START Quoted passage
8.  On 22 March 2011 the applicant was arrested and remanded in custody.

9.  The applicant lodged an appeal against the above decision with the Vukovar County Court. On 31 March 2011 a three-judge panel of the court dismissed the appeal as ill-founded.

10.  In the period between 22 March and 4 April 2011 the investigating judge questioned the defendants and heard evidence from eight witnesses.

11.  On 21 April 2011 the investigating judge extended the applicant’s detention on the ground of the gravity of the charges (Article 102 § 1(4) of the Code of Criminal Procedure), reiterating his previous arguments.

12.  An appeal lodged by the applicant was dismissed by a three-judge panel of the Vukovar County Court on 28 April 2011.

13.  In May 2011 the investigating judge heard evidence from three witnesses and additionally questioned defendants T.K. and N.Š.

14.  On 20 June 2011 the investigating judge again extended the applicant’s detention on the ground of the gravity of the charges (Article 102 § 1(4) of the Code of Criminal Procedure).

15.  The applicant appealed and on 30 June 2011 a three-judge panel of the Vukovar County Court dismissed his appeal as ill-founded.

16.  In July 2011 the investigating judge again questioned defendants T.O. and O.K., and in September 2011 commissioned an auditor’s report.

17.  On 19 September 2011 the Vukovar County State Attorney’s Office (Županijsko državno odvjetništvo u Vukovaru) indicted the applicant in the Vukovar County Court on charges of abuse of power and authority.
END Quoted passage
START Dataset extract
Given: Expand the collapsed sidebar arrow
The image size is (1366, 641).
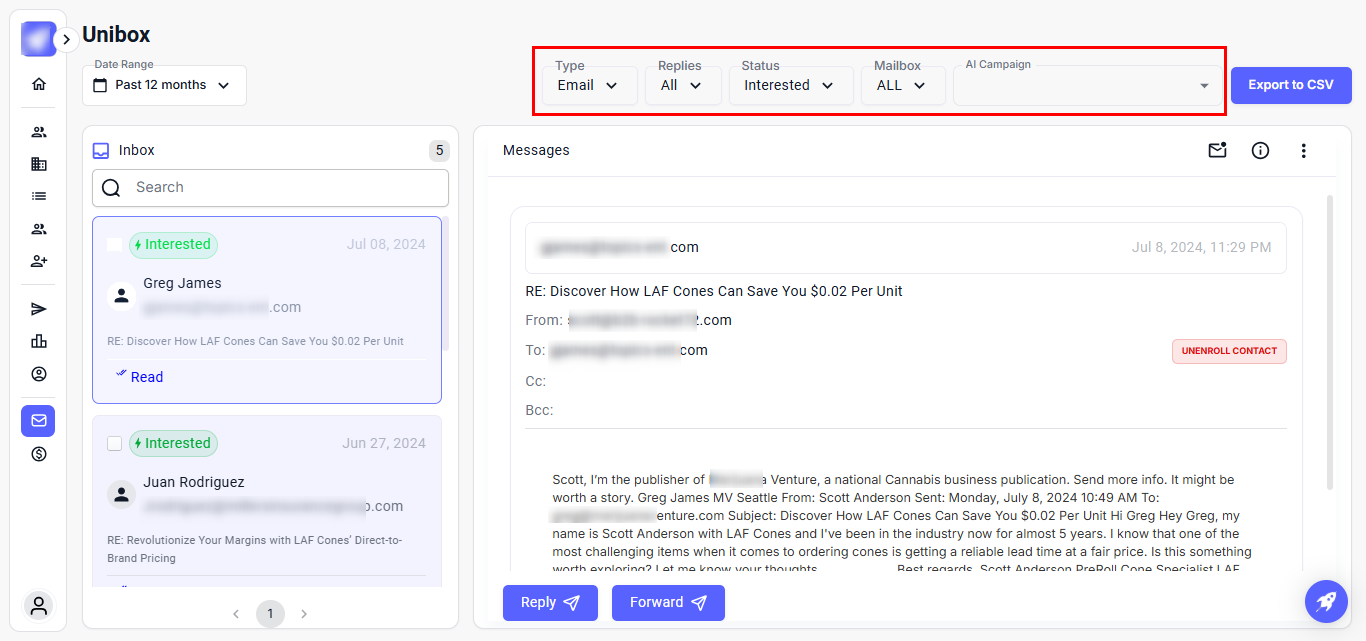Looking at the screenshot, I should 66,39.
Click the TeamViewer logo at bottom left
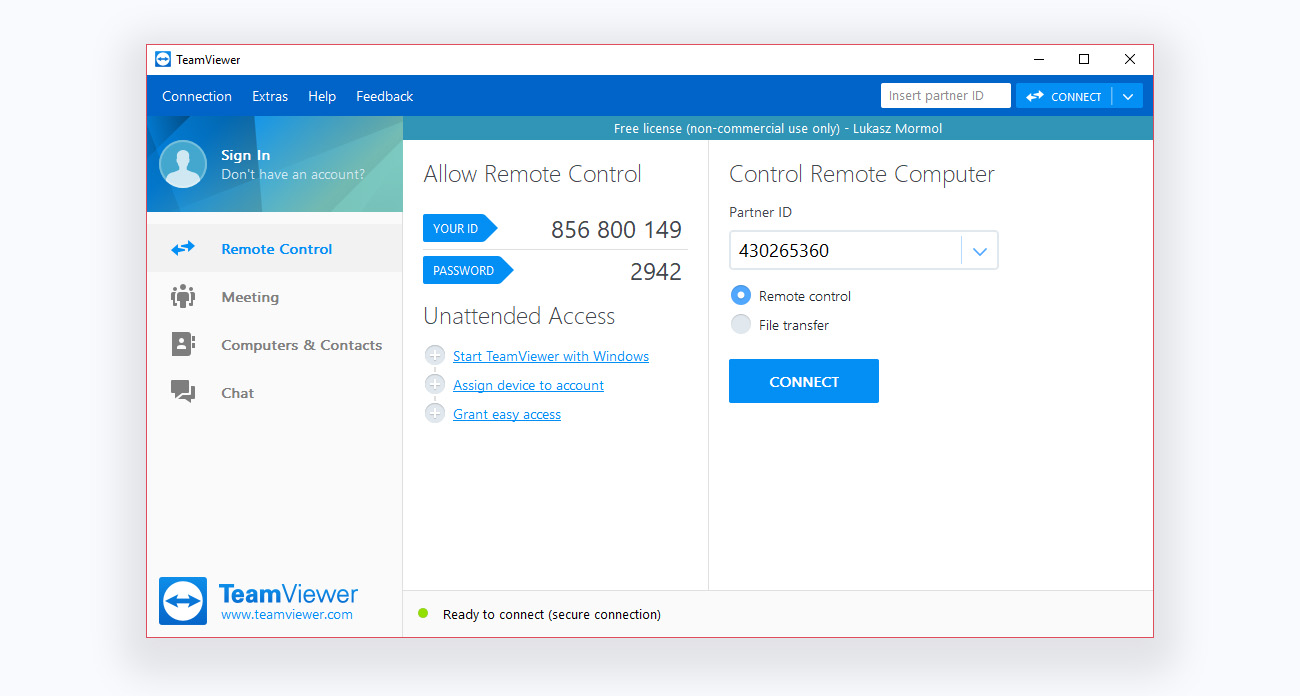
END Dataset extract
Reproduce the detention passage between "9.  The applicant lodged" and "T.K. and N.Š.", inclusive. The lines have no connection to the detention passage.

9.  The applicant lodged an appeal against the above decision with the Vukovar County Court. On 31 March 2011 a three-judge panel of the court dismissed the appeal as ill-founded.

10.  In the period between 22 March and 4 April 2011 the investigating judge questioned the defendants and heard evidence from eight witnesses.

11.  On 21 April 2011 the investigating judge extended the applicant’s detention on the ground of the gravity of the charges (Article 102 § 1(4) of the Code of Criminal Procedure), reiterating his previous arguments.

12.  An appeal lodged by the applicant was dismissed by a three-judge panel of the Vukovar County Court on 28 April 2011.

13.  In May 2011 the investigating judge heard evidence from three witnesses and additionally questioned defendants T.K. and N.Š.